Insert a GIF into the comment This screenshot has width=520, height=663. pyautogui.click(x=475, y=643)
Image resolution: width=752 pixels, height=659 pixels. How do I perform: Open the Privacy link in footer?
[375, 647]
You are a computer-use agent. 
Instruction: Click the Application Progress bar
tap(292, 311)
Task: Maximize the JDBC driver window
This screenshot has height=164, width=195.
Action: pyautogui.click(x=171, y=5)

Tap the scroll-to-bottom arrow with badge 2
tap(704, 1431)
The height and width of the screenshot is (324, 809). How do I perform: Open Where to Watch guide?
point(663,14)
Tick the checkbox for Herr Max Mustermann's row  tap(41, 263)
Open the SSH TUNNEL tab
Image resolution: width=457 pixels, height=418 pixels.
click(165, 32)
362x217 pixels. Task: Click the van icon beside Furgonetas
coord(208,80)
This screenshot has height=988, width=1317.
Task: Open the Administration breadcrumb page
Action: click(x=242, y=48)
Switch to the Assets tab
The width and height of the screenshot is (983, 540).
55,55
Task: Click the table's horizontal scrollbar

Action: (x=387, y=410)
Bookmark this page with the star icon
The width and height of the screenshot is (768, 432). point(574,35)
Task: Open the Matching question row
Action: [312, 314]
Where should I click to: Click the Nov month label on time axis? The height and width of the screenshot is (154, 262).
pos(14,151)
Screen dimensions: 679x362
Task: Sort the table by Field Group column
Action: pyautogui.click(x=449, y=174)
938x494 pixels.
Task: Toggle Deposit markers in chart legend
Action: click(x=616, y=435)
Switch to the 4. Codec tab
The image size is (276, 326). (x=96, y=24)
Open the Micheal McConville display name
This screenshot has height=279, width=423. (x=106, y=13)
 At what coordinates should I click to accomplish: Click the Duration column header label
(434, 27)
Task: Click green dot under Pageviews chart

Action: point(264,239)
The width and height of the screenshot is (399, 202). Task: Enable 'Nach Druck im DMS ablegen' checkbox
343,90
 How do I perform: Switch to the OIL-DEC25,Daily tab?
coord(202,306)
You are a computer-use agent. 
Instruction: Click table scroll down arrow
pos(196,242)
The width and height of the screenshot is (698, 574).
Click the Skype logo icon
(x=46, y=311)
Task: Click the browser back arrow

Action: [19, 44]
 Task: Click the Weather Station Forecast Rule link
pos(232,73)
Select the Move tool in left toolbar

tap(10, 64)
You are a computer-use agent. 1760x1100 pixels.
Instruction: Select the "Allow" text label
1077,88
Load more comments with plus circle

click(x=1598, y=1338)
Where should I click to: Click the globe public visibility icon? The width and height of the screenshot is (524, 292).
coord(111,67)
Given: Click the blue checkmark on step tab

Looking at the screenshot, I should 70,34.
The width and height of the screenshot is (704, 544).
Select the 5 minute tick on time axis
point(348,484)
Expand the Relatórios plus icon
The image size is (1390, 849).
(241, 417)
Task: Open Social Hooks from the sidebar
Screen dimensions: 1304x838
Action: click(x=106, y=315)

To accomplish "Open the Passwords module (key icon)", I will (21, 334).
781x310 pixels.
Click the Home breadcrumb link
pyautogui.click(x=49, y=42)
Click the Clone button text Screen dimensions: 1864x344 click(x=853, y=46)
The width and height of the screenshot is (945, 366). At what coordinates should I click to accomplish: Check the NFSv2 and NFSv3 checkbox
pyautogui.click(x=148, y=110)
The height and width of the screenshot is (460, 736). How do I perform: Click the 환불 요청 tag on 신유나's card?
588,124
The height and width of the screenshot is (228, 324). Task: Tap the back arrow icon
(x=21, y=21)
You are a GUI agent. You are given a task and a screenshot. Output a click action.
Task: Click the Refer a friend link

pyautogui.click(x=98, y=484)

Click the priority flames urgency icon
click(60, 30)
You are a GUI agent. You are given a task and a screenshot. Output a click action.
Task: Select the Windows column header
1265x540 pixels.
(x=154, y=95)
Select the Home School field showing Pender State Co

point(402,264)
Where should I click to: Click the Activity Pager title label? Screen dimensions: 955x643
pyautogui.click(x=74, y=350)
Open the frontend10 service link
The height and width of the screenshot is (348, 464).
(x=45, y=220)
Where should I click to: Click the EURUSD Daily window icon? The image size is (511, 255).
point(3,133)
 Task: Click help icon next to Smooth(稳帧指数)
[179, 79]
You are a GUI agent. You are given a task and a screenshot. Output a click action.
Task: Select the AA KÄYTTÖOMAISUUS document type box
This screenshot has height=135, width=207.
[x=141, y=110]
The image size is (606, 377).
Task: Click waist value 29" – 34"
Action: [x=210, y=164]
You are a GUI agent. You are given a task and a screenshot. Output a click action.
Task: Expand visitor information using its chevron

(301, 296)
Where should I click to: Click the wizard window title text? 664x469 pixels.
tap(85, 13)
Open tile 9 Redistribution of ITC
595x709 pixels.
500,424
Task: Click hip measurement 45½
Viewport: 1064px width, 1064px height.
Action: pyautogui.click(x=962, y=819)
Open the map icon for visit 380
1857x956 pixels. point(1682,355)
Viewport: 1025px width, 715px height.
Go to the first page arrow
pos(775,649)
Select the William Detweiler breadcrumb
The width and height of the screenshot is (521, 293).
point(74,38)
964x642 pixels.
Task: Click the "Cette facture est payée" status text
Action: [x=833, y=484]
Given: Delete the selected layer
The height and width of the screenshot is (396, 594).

# # #

**What to work on:** Exactly as given, repeat each line above.

**Result of the exercise:**
Insert a GIF into the comment This screenshot has width=520, height=663. pyautogui.click(x=475, y=643)
Image resolution: width=752 pixels, height=659 pixels. How do I perform: Open the Privacy link in footer?
[375, 647]
You are a computer-use agent. 
Instruction: Click the Application Progress bar
tap(292, 311)
Task: Maximize the JDBC driver window
This screenshot has height=164, width=195.
Action: pyautogui.click(x=171, y=5)

Tap the scroll-to-bottom arrow with badge 2
tap(704, 1431)
The height and width of the screenshot is (324, 809). How do I perform: Open Where to Watch guide?
point(663,14)
Tick the checkbox for Herr Max Mustermann's row  tap(41, 263)
Open the SSH TUNNEL tab
Image resolution: width=457 pixels, height=418 pixels.
click(165, 32)
362x217 pixels. Task: Click the van icon beside Furgonetas
coord(208,80)
This screenshot has height=988, width=1317.
Task: Open the Administration breadcrumb page
Action: click(x=242, y=48)
Switch to the Assets tab
The width and height of the screenshot is (983, 540).
55,55
Task: Click the table's horizontal scrollbar

Action: (x=387, y=410)
Bookmark this page with the star icon
The width and height of the screenshot is (768, 432). point(574,35)
Task: Open the Matching question row
Action: [312, 314]
Where should I click to: Click the Nov month label on time axis? The height and width of the screenshot is (154, 262).
pos(14,151)
Screen dimensions: 679x362
Task: Sort the table by Field Group column
Action: pyautogui.click(x=449, y=174)
938x494 pixels.
Task: Toggle Deposit markers in chart legend
Action: click(x=616, y=435)
Switch to the 4. Codec tab
The image size is (276, 326). (x=96, y=24)
Open the Micheal McConville display name
This screenshot has height=279, width=423. (x=106, y=13)
 At what coordinates should I click to accomplish: Click the Duration column header label
(434, 27)
Task: Click green dot under Pageviews chart

Action: point(264,239)
The width and height of the screenshot is (399, 202). Task: Enable 'Nach Druck im DMS ablegen' checkbox
343,90
 How do I perform: Switch to the OIL-DEC25,Daily tab?
coord(202,306)
You are a computer-use agent. 
Instruction: Click table scroll down arrow
pos(196,242)
The width and height of the screenshot is (698, 574).
Click the Skype logo icon
(x=46, y=311)
Task: Click the browser back arrow

Action: [19, 44]
 Task: Click the Weather Station Forecast Rule link
pos(232,73)
Select the Move tool in left toolbar

tap(10, 64)
You are a computer-use agent. 1760x1100 pixels.
Instruction: Select the "Allow" text label
1077,88
Load more comments with plus circle

click(x=1598, y=1338)
Where should I click to: Click the globe public visibility icon? The width and height of the screenshot is (524, 292).
coord(111,67)
Given: Click the blue checkmark on step tab

Looking at the screenshot, I should 70,34.
The width and height of the screenshot is (704, 544).
Select the 5 minute tick on time axis
point(348,484)
Expand the Relatórios plus icon
The image size is (1390, 849).
(241, 417)
Task: Open Social Hooks from the sidebar
Screen dimensions: 1304x838
Action: click(x=106, y=315)

To accomplish "Open the Passwords module (key icon)", I will (21, 334).
781x310 pixels.
Click the Home breadcrumb link
pyautogui.click(x=49, y=42)
Click the Clone button text Screen dimensions: 1864x344 click(x=853, y=46)
The width and height of the screenshot is (945, 366). At what coordinates should I click to accomplish: Check the NFSv2 and NFSv3 checkbox
pyautogui.click(x=148, y=110)
The height and width of the screenshot is (460, 736). How do I perform: Click the 환불 요청 tag on 신유나's card?
588,124
The height and width of the screenshot is (228, 324). Task: Tap the back arrow icon
(x=21, y=21)
You are a GUI agent. You are given a task and a screenshot. Output a click action.
Task: Click the Refer a friend link

pyautogui.click(x=98, y=484)

Click the priority flames urgency icon
click(60, 30)
You are a GUI agent. You are given a task and a screenshot. Output a click action.
Task: Select the Windows column header
1265x540 pixels.
(x=154, y=95)
Select the Home School field showing Pender State Co

point(402,264)
Where should I click to: Click the Activity Pager title label? Screen dimensions: 955x643
pyautogui.click(x=74, y=350)
Open the frontend10 service link
The height and width of the screenshot is (348, 464).
(x=45, y=220)
Where should I click to: Click the EURUSD Daily window icon? The image size is (511, 255).
point(3,133)
 Task: Click help icon next to Smooth(稳帧指数)
[179, 79]
You are a GUI agent. You are given a task and a screenshot. Output a click action.
Task: Select the AA KÄYTTÖOMAISUUS document type box
This screenshot has height=135, width=207.
[x=141, y=110]
The image size is (606, 377).
Task: Click waist value 29" – 34"
Action: [x=210, y=164]
You are a GUI agent. You are given a task and a screenshot. Output a click action.
Task: Expand visitor information using its chevron

(301, 296)
Where should I click to: Click the wizard window title text? 664x469 pixels.
tap(85, 13)
Open tile 9 Redistribution of ITC
595x709 pixels.
500,424
Task: Click hip measurement 45½
Viewport: 1064px width, 1064px height.
Action: pyautogui.click(x=962, y=819)
Open the map icon for visit 380
1857x956 pixels. point(1682,355)
Viewport: 1025px width, 715px height.
Go to the first page arrow
pos(775,649)
Select the William Detweiler breadcrumb
The width and height of the screenshot is (521, 293).
point(74,38)
964x642 pixels.
Task: Click the "Cette facture est payée" status text
Action: [x=833, y=484]
Given: Delete the selected layer
The height and width of the screenshot is (396, 594).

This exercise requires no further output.